I had an exercise requiring finding the infinitesimal order of $h(x)=(1+4x)^\frac{1} {4}+ln(1−sin(x))−1$ for $x$ approaching $0$, and calculating $\lim_{x\to0}\frac{1-\cos(3x)}{h(x)}$.
The correct answer as stated by the professor and people on math.stackexchange would be:
$$(1+4x)^{1/4}=1+x-\frac32x^2+o(x^2)$$
$$\ln(1-\sin(x))=\ln(1-x+o(x^2))=-x-\frac12x^2+o(x^2)$$
Resulting in:
$$(1+4x)^{1/4}+\ln(1-\sin(x))-1=-2x^2+o(x^2)$$
and $$\frac{1-\cos(3x)}{h(x)} =\frac{\frac92x^2+o(x^2)}{-2x^2+o(x^2)}=\frac{\frac92+o(1)}{-2+o(1)}\to -\frac94$$ for the second part.
What confuses me is why specifically the quadratic approximation and not say the cubic one?
I know $\lim_{x\to0}\frac{1-\cos(3x)}{h(x)}$ can be a constant only if $h(x)$ is of the second order (as $1-\cos(3x)\sim \frac{9}{2}x^2)$.
If we did the cubic approximation, the $x^3$'s wouldn't cancel out. I feel lost because I can find no reliable sources online and my textbooks are very sparse when it comes to explanations. Hope it is clear for you guys.
Let's suppose we do not stop at the $x^2$ term. Instead we include the exact $x^3$ term, leaving only $o(x^3)$ at the end. And now we want the limit
$$ \lim_{x\to 0} \frac{ax^2 + cx^3 + o(x^3)}{bx^2 + dx^3 + o(x^3)}, $$
where $a,b,c,d$ are whatever Taylor coefficients we obtained. (In your problem $a = \frac92$ and $b = -2.$)

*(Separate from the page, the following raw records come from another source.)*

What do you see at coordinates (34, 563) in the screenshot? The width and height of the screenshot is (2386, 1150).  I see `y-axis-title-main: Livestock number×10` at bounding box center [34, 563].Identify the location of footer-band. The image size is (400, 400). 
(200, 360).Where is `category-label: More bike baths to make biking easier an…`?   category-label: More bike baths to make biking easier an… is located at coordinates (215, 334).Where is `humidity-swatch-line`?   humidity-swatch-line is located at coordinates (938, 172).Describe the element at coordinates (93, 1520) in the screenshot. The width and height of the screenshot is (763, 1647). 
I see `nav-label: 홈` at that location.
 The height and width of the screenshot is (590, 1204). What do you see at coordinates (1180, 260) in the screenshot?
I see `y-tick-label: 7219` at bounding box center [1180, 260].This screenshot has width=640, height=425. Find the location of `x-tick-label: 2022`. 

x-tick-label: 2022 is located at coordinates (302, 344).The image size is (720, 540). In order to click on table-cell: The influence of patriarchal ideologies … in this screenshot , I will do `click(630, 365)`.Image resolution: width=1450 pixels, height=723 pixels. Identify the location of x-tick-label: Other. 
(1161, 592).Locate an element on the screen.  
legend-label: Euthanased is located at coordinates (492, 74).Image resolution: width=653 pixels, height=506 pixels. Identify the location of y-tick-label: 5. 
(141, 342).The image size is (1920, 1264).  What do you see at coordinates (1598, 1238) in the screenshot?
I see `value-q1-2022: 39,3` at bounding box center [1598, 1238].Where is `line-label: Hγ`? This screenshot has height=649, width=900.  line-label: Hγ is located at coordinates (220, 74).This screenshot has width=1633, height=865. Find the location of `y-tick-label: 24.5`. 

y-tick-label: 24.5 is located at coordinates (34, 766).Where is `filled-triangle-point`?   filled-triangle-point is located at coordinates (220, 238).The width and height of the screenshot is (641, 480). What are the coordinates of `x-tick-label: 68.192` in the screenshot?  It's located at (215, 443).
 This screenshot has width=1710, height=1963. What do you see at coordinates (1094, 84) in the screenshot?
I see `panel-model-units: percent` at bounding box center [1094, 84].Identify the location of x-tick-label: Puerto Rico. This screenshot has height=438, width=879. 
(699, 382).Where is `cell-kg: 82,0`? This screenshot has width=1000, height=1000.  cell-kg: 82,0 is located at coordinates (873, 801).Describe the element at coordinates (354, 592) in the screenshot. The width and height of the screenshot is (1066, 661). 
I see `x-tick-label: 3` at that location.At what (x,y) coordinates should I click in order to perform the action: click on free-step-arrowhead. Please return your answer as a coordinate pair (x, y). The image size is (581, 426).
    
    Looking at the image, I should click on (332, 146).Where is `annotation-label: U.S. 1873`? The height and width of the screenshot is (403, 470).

It is true that we cannot cancel $x^3.$ But we can still cancel $x^2,$ and when we do that, we have to cancel $x^2$ from the entire expression on top and the entire expression on the bottom, from every term in that expression.
That is,
\begin{align} \lim_{x\to 0} \frac{ax^2 + cx^3 + o(x^3))}{bx^2 + dx^3 + o(x^3))} &= \lim_{x\to 0} \frac{x^2(a + cx + o(x))}{x^2(b + dx + o(x))}\\ &= \lim_{x\to 0} \frac{a + cx + o(x)}{b + dx + o(x)}. \end{align}
Now we know that if $\lim_{x\to 0} f(x) = a$ and $\lim_{x\to 0} g(x) = b \neq 0,$ that
$$ \lim_{x\to 0} \frac{f(x)}{g(x)} = \frac ab. $$
And that is exactly what happens here, because $\lim_{x\to 0} a + cx + o(x) = a$ and $\lim_{x\to 0} b + dx + o(x) = b.$
Notice that it doesn't matter what we find for $c$ and $d.$ Their values have no effect on the limit value. So any effort spent calculating them is useless for the purpose of this particular limit. That is presumably why your professor simply lumped them into the $o(x^2)$ rather than calculating exact terms to any higher order.